Start of TEXT PROVIDED

India’s largest bank bats for the government’s proposed cash handouts to farmers but says they must be unconditional


  • The Modi administration is said to be planning a direct cash transfer scheme for farmers as opposed to subsidies.
  • The government-owned State Bank of India (SBI) has supported the proposal, saying that it can be cash neutral once the government winds down its subsidy and insurance support schemes.
  • However, the scheme can only be unconditional in the short-term as the central government doesn’t have the resources or legal infrastructure in place to ascertain landholding size.
Earlier this week, news reports emerged that the Modi administration was planning a direct cash transfer to farmers as opposed to subsidies.

The reports lent further credence to the fact that the Indian government had decided against another series of loan waivers in its upcoming interim Budget, opting for income support and interest-free loans instead after assessing the state of its fiscal deficit.

End of TEXT PROVIDED
Start of DATASET SECTION

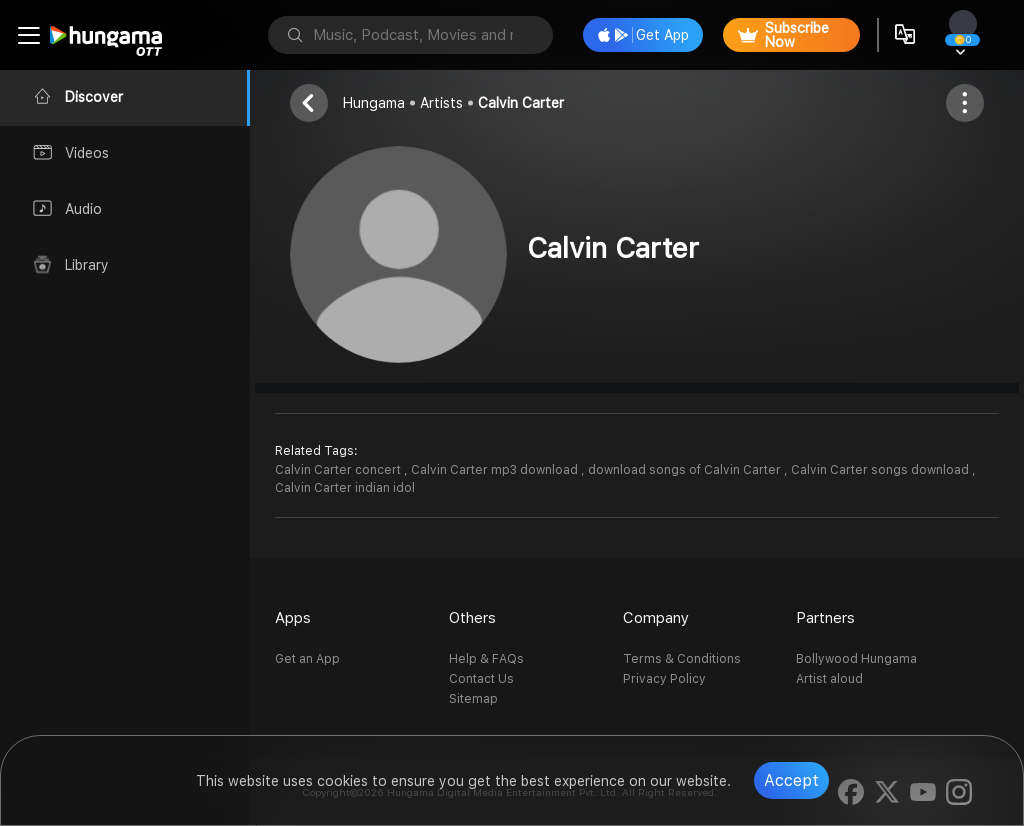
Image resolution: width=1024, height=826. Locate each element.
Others (472, 618)
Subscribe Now (783, 35)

End of DATASET SECTION

Extend the news article above on cash transfers to farmers, starting right after its final sentence.

*REPLY:*
The annual cost of the cash transfer programme, excluding implementation costs, is pegged at ₹700 billion. In fact, the government is reportedly planning to fund these direct cash transfers by winding down its farmer subsidy programmes, which includes its fertilizer aid scheme.

Yesterday, the government-owned State Bank of India (SBI), India’s largest bank, put out a report batting for the direct cash transfer proposal, a move that was also supported by IMF Chief Economist Gita Gopinath. The total allocation to the subsidy and insurance support schemes in the 2018-2019 was around ₹981 billion, which is 2.9% of India’s GDP.

Doing away with subsidies would free up an ample amount of funding for the cash transfer scheme, according to the SBI report.

As per SBI’s calculations, a beneficiary of the government’s current farmer subsidy schemes receives a cash payment in the range of ₹5,335 and ₹10,162 on an annual basis. Hence, using a rough estimate of 100 million beneficiaries, the budgetary allocation to the cash transfer scheme would have to be around ₹1- ₹1.2 trillion - at an average individual payment ₹10,000- ₹12,000 - to ensure the exercise doesn’t add to the government’s existing financial burden.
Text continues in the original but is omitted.